Editorial note: The following is a guest post from our friend and Live Fix contributor Moira McCormick who recently saw the new Fishbone documentary Everyday Sunshine: The Story of Fishbone and caught a gig by the band in L.A. And here’s a preview of what awaits Fishbone-heads as the film debuts in Chicago and Fishbone plays live tomorrow night, Dec. 10, at the Bottom Lounge.
LOS ANGELES—“Fish-bone is RED HOT! (clap-clap) Fish-bone is RED HOT! (clap-clap) Fish-bone is RED HOT! (clap-clap)”…
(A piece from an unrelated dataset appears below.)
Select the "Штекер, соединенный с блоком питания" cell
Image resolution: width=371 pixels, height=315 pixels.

The revved-up chant beloved of those who love Fishbone is bouncing off the walls of the Bootleg Theater in downtown L.A. – Fishbone’s hometown – where the durable funk-punk-ska-soul-metal-pop band has just finished a warp-fueled set on this balmy late-October eve, their trademark anarchic energy undiminished after 30-plus years (and counting.)
Fishbone will, of course, retake the stage of this 1930s warehouse-turned-arts-center for a raucous encore – their shoulda-been-a-huge-hit “Sunless Saturday” – before the packed room resounds once again with, “Fish-bone is RED HOT! (clap-clap) Fish-bone is RED HOT! (clap-clap)”…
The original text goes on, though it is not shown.